> [WORK REQUEST]: Please repeat the whole listing exactly, but leave out any picture it holds.

====================

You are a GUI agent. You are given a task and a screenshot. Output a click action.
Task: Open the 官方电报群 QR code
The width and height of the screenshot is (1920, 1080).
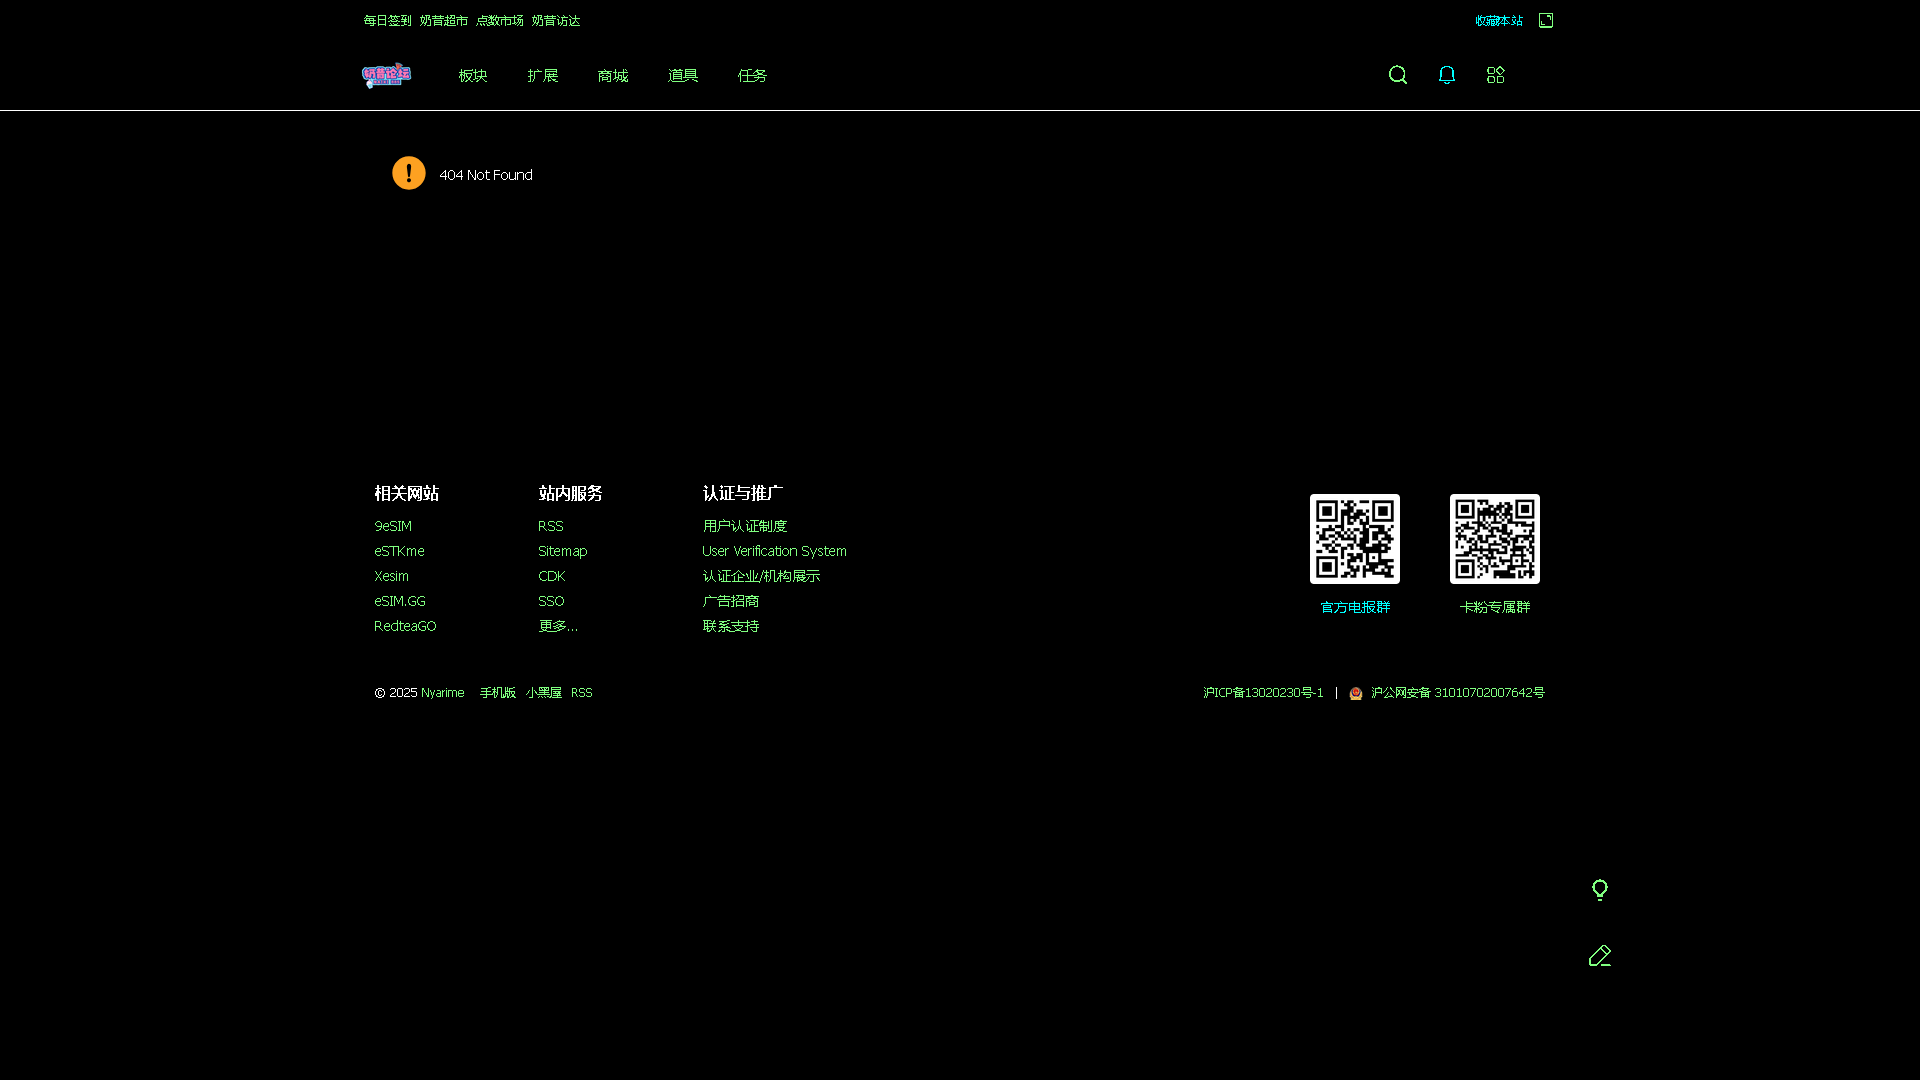[x=1354, y=538]
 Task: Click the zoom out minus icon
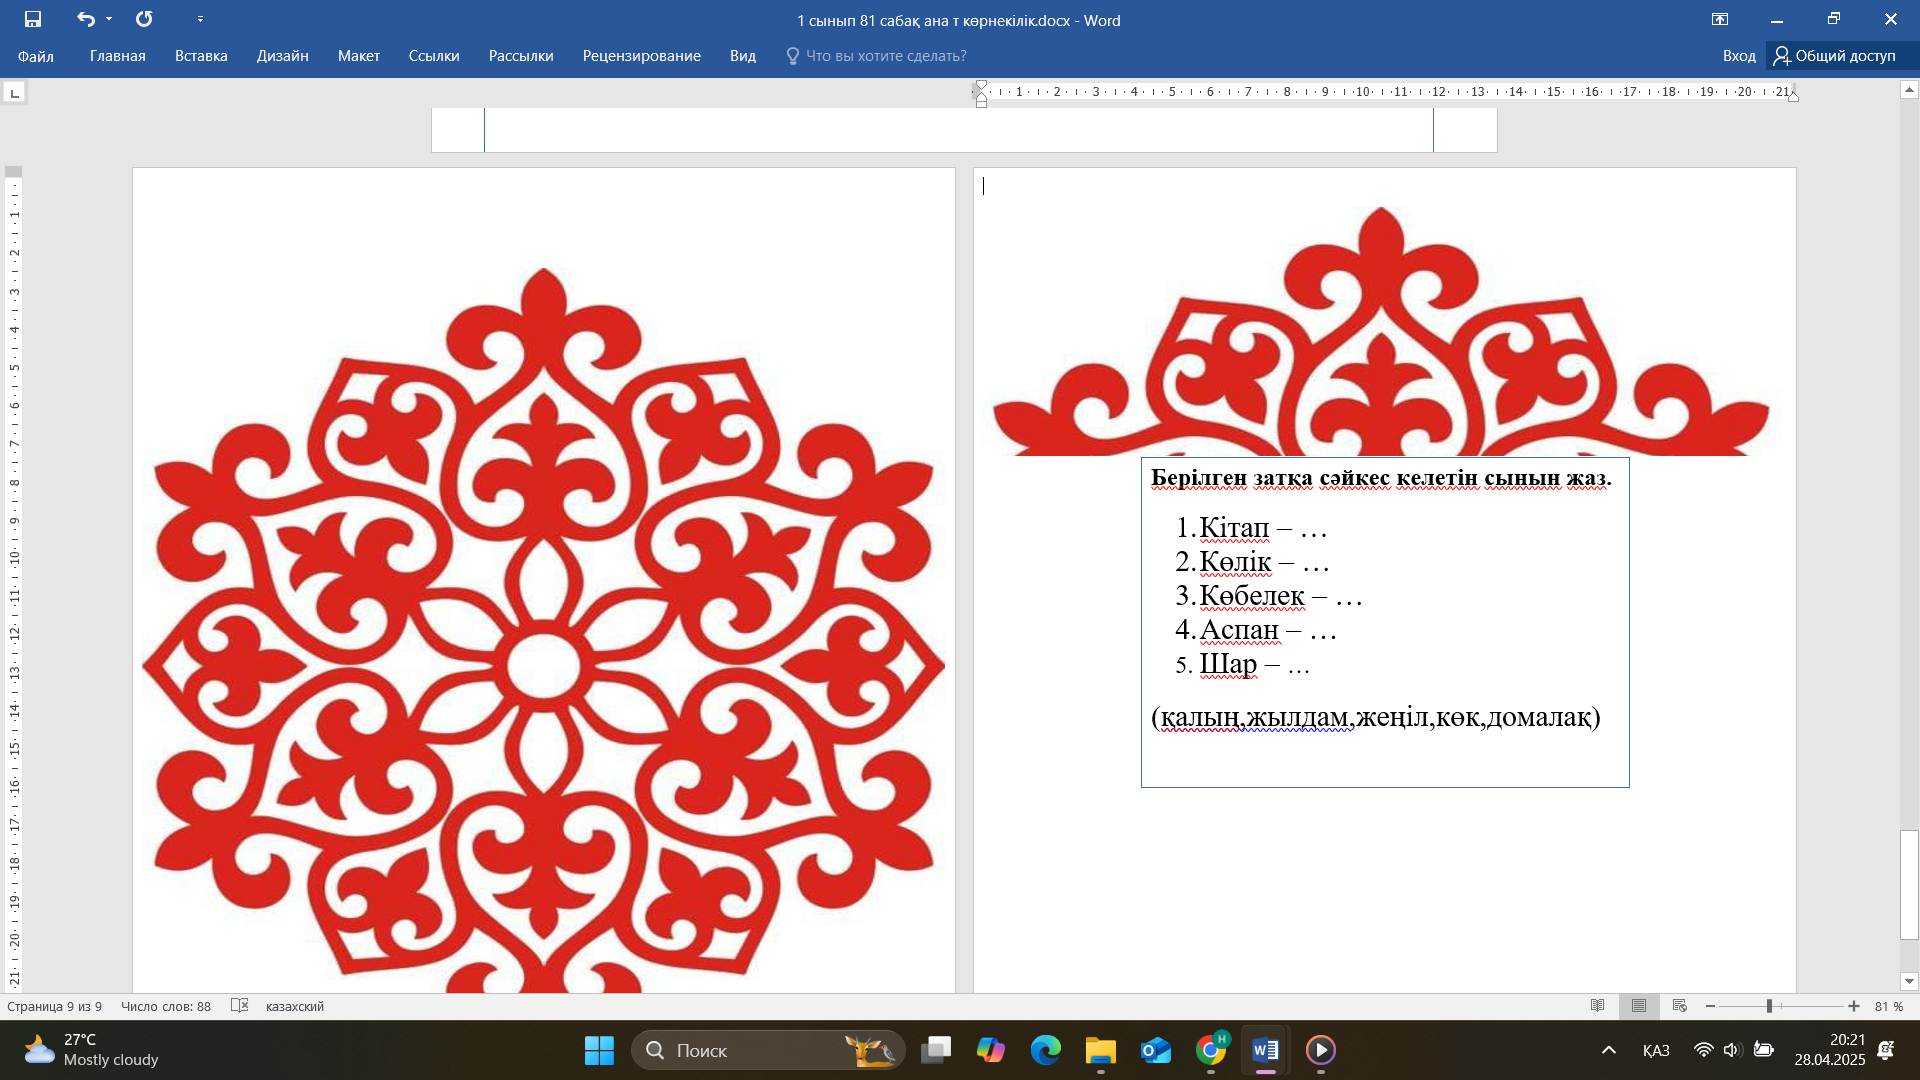tap(1711, 1006)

====================

> [OUTPUT FOR THIS EXERCISE]:
You are a GUI agent. You are given a task and a screenshot. Output a click action.
Task: Open the 官方电报群 QR code
The width and height of the screenshot is (1920, 1080).
[x=1354, y=538]
 Task: Click the zoom out minus icon
tap(1711, 1006)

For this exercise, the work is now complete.